──────── Excerpted data ────────

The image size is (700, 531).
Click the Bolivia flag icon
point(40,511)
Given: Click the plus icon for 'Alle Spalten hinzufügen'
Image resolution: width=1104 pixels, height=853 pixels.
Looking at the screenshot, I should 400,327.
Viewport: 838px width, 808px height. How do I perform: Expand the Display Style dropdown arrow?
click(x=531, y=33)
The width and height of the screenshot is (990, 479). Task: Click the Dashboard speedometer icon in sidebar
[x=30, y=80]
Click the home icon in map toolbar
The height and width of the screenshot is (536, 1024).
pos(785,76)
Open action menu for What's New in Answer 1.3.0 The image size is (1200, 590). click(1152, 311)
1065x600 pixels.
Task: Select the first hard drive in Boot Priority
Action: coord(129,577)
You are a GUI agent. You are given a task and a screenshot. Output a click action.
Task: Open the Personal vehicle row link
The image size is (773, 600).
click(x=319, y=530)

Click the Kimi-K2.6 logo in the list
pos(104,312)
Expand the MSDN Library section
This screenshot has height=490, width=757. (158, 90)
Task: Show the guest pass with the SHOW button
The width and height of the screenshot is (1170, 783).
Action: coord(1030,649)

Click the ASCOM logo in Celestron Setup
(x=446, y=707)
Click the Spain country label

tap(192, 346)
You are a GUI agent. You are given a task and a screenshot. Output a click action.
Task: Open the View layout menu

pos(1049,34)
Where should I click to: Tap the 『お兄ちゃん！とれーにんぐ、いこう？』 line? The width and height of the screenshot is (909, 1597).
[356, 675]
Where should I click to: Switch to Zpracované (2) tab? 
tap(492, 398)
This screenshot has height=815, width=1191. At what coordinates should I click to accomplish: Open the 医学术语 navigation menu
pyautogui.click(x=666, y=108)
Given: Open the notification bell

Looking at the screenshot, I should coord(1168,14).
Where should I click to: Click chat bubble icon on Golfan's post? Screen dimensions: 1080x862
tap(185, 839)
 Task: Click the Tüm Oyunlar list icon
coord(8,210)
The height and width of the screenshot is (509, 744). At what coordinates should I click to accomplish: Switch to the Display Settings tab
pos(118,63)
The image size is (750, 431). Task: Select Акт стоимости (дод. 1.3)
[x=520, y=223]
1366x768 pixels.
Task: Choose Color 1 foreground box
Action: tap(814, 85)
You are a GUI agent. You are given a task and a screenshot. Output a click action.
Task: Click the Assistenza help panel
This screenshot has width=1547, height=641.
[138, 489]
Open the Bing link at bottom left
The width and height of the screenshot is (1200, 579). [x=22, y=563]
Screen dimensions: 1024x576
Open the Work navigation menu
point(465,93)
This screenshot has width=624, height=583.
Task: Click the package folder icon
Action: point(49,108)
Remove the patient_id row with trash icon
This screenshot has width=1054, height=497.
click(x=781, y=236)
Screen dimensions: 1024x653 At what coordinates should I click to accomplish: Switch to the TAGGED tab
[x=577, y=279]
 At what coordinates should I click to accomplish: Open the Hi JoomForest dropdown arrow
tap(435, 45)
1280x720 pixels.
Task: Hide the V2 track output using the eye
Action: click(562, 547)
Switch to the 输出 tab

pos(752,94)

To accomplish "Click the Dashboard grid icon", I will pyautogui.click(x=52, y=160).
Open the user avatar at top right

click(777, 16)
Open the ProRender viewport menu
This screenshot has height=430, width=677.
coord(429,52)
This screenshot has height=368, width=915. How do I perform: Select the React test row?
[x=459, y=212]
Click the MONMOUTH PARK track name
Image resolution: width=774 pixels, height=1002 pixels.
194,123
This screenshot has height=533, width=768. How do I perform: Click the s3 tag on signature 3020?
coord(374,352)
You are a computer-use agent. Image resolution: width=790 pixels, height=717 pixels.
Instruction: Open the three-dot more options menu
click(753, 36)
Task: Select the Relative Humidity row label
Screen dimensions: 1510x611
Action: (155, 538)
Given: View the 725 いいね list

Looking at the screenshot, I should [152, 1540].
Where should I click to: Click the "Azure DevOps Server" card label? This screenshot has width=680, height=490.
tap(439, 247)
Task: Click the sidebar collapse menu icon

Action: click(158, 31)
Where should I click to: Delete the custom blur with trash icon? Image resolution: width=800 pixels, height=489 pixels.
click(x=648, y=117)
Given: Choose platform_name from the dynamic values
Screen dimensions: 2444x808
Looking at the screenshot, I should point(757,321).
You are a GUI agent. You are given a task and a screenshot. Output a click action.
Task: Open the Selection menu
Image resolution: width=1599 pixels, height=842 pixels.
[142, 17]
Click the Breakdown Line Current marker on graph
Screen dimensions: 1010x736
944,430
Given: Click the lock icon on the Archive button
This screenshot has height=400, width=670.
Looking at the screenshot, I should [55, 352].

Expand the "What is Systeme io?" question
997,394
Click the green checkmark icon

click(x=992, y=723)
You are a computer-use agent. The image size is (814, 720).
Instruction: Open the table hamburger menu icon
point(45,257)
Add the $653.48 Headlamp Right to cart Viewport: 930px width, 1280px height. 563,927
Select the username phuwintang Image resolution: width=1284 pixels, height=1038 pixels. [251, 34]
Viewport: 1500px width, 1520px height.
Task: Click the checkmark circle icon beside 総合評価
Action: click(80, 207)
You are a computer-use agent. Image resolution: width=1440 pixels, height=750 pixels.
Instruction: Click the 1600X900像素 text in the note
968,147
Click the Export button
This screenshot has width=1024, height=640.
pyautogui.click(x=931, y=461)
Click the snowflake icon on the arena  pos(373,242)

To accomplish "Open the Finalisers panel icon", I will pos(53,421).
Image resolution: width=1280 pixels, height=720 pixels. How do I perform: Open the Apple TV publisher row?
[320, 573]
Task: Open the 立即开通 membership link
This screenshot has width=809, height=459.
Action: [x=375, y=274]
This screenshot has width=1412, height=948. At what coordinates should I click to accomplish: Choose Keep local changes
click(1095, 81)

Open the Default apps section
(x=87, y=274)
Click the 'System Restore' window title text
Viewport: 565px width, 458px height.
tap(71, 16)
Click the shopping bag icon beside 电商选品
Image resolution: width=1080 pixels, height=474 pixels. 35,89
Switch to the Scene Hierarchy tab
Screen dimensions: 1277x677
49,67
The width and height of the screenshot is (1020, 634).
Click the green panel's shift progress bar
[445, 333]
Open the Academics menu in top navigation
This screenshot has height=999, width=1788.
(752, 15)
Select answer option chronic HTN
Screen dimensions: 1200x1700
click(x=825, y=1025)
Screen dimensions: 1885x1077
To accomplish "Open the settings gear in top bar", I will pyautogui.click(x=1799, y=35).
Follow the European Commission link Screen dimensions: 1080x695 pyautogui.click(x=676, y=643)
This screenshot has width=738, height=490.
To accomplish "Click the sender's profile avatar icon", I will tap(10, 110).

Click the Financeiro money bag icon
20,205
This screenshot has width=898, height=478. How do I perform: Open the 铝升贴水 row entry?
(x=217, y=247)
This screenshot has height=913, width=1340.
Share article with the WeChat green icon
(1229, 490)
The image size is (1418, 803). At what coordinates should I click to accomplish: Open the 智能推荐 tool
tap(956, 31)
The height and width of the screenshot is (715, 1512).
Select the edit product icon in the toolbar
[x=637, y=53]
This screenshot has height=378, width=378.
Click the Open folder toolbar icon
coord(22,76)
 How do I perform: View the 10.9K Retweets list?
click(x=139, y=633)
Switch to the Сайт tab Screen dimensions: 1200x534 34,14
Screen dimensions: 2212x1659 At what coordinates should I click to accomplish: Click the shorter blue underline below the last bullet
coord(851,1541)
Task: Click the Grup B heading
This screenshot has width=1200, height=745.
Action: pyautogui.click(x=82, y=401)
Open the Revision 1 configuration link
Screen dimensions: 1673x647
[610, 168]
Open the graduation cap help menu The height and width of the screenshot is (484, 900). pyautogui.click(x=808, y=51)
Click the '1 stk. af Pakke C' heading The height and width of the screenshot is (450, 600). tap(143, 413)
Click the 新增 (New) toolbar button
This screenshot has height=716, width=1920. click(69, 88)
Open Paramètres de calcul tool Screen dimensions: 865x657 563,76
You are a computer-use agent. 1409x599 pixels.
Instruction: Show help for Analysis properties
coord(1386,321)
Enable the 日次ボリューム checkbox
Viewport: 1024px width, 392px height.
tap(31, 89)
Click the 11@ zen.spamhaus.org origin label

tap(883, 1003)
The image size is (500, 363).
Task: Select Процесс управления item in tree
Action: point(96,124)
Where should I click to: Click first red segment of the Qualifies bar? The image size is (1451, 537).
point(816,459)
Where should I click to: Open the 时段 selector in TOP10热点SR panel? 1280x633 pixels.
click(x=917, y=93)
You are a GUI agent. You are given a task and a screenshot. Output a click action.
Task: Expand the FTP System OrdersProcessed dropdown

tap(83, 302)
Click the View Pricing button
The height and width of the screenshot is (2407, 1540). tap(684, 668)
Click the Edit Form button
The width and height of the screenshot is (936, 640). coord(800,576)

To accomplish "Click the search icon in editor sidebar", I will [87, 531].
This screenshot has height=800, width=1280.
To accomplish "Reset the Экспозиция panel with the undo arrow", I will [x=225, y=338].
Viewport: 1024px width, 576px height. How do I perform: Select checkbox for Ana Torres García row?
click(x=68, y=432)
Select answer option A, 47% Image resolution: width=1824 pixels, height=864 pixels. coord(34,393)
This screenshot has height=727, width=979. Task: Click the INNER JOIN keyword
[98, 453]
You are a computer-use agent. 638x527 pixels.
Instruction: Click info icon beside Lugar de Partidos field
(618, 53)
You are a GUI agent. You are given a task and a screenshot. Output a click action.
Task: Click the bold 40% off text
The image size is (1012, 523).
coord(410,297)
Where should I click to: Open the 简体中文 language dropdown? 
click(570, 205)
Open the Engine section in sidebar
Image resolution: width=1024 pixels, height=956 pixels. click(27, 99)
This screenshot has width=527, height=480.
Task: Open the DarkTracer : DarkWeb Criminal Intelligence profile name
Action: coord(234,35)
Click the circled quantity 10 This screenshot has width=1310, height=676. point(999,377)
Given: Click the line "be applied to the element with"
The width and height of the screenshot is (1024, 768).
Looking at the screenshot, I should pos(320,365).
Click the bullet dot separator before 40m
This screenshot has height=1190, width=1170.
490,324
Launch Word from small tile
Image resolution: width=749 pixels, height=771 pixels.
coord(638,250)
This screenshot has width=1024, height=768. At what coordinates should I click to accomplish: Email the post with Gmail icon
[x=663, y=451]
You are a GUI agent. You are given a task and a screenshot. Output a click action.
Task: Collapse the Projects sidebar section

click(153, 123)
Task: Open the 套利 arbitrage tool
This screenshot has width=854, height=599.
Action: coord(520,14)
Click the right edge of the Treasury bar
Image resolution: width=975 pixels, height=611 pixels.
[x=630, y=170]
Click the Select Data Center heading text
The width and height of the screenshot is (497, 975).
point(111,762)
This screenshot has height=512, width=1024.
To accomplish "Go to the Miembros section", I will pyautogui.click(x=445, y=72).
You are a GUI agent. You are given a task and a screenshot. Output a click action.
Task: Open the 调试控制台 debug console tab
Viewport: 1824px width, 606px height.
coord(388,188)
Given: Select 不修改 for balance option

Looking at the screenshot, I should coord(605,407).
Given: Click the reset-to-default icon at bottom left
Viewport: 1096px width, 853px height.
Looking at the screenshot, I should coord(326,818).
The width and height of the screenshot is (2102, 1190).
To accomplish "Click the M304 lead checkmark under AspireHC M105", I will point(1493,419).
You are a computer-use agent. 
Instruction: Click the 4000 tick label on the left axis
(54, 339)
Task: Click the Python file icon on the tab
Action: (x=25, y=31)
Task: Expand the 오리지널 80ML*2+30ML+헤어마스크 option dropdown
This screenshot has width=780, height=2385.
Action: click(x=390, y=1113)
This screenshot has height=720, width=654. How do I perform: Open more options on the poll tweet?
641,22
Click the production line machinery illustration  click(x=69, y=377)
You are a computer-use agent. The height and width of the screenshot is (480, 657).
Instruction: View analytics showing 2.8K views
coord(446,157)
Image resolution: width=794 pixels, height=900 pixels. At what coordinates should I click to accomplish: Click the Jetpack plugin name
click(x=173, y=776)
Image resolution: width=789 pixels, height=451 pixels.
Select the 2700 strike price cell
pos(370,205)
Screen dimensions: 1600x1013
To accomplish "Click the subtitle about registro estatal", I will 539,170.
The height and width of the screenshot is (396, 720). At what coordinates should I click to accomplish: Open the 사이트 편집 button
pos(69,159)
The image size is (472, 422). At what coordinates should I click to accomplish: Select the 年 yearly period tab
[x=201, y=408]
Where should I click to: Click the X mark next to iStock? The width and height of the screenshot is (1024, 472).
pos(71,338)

────────

Exercise requirements:
Search the data for "from" and list every line in which it occurs.

Finished task:
Given: Choose platform_name from the dynamic values
Launch Word from small tile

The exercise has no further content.